> [What the task requires]
Rewrite the stretch of rows from the line containing "At what coordinates should I click to accomplish: Click" through the end of the rows, both ends included, with the requests included and -12 added to every coordinate in the answers. Leave the pictures out.

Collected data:

((

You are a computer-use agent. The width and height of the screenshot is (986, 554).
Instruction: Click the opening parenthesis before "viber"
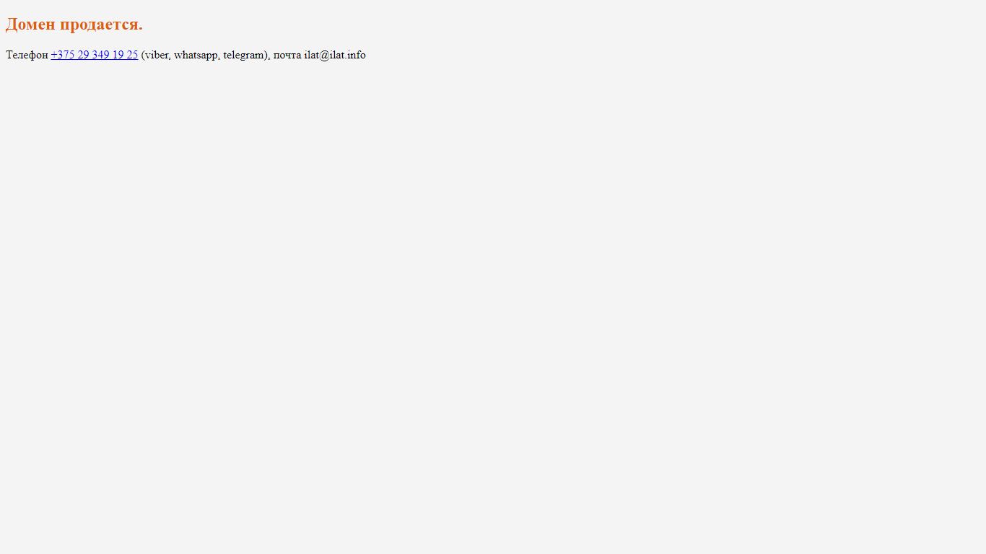point(143,55)
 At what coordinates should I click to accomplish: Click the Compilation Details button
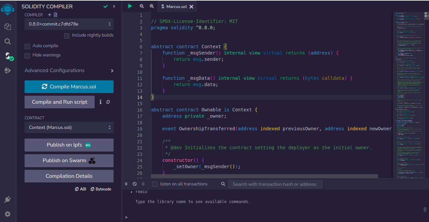69,176
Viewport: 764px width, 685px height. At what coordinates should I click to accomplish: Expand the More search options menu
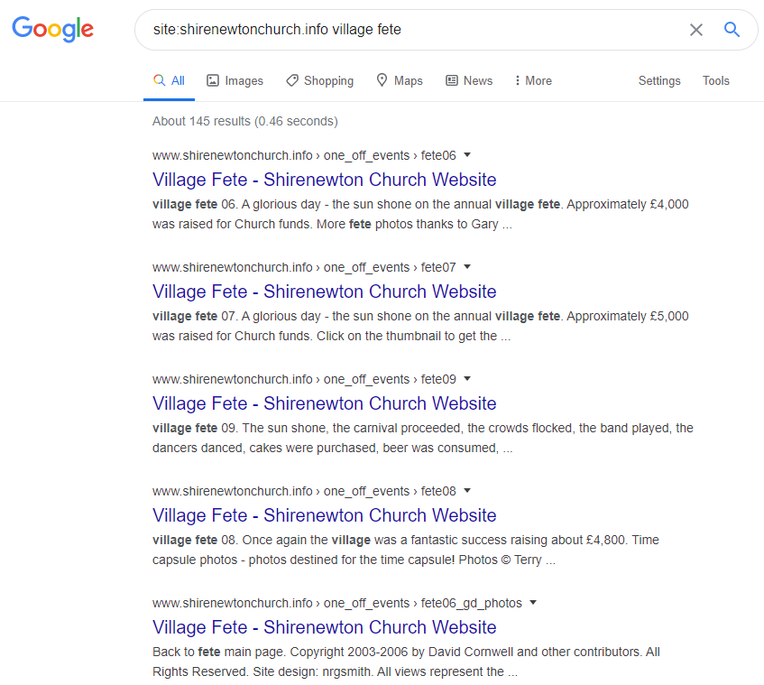(533, 81)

))

> [Complete response]
 At what coordinates should I click to accomplish: Click the Compilation Details button
57,164
Viewport: 764px width, 685px height. At what coordinates should I click to accomplish: Expand the More search options menu
(521, 69)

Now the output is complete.